La viejecita trapera, un día que hubo aseado bien al huerfanito, lo llevó a la casa del canónigo. Era un muchacho bien amamantado por la primera nodriza que lo crió y mucho mejor por la segunda, que era muchacha, fea, greñuda, pero sana, robusta, con unos pechos bronceados, duros y grandes como los de una vaca inglesa y con una leche abundante y espesa, producto de la admirable gramínea que era la base de la alimentación de la gente de la atolería del Callejón de la Condesa. El canónigo quedó sorprendido al examinar al huérfano. Ojo negro y grande y ya sañudo, con una mirada fija y extraña para su tiernísima edad, pelo abundante, boca grande, labios gruesos y una naricilla audaz y remangada. Por aquel día, se limitó a hacer algunos cariños a la criatura y a dar a la viejecita cualquier cosa; pero así como se preocupó cuatro días con la ausencia de Comodina, más de ocho le duró la vacilación en que lo puso semejante visita. Examinó el relicario y concluyó por abrirlo, sospechando que no sólo en las novelas, sino en la realidad de la vida las criaturas abandonadas tienen o una señal en el cuerpo o una marca en su ropa o un papel atado en la faja. Apretó el conocido muelle del marco y entre las dos pastillas de cera bendita encontró un papel. «Está bautizado, deberá llamársele Juan Robreño; su padre es caballero militar; su madre de la primera nobleza de México. Dios lo ayude en su vida.» Así decía el papel que aumentó las dudas y la ansiedad del buen canónigo. ¿Se quedaría la criatura en su casa? ¿Lo daría a criar y educar por su cuenta a personas decentes? ¿Qué haría con él, pues parecía que Dios se lo había enviado?

Después de sufrir mucho se decidió a no cargar con el huérfano.

—El público y mis amigos, y mis hijas de confesión y mis oyentes en las iglesias, me toleran como una excentricidad el que tenga animales y los perros coman en mi mesa; pero si ven hoy un niño criándose en mi casa y mañana otro, no dirán nada bueno y tendrán razón. Dios no manda eso.

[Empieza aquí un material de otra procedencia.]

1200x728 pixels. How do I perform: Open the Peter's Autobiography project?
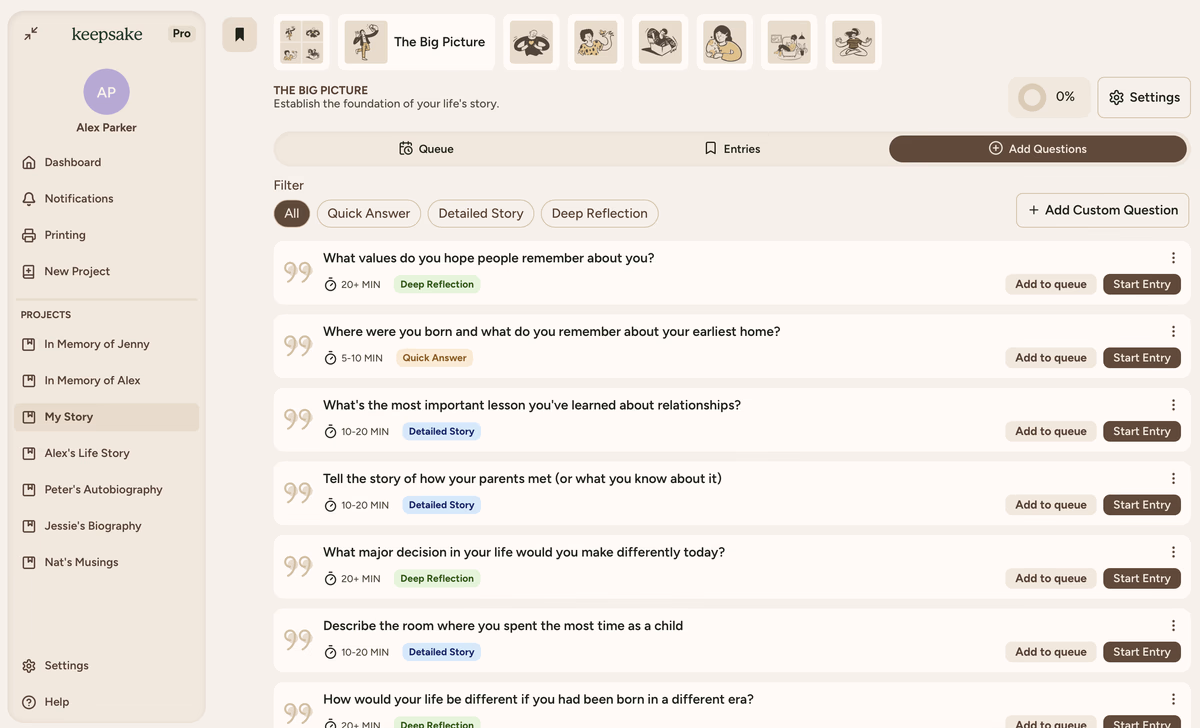(102, 490)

Tranquilo con esta resolución platicó de nuevo con Nastasita, persuadiéndola de que debía entregar al huérfano a la casa de Niños Expósitos, y aunque no era recién nacido, él se interesaría para que lo recibieran. La viejecita le rogó por todos los santos del cielo que le dejase la criatura, asegurándole que ella y las atoleras lo cuidarían mejor que en la cuna. El canónigo concluyó por transigir y le asignó una limosna de ocho pesos cada mes.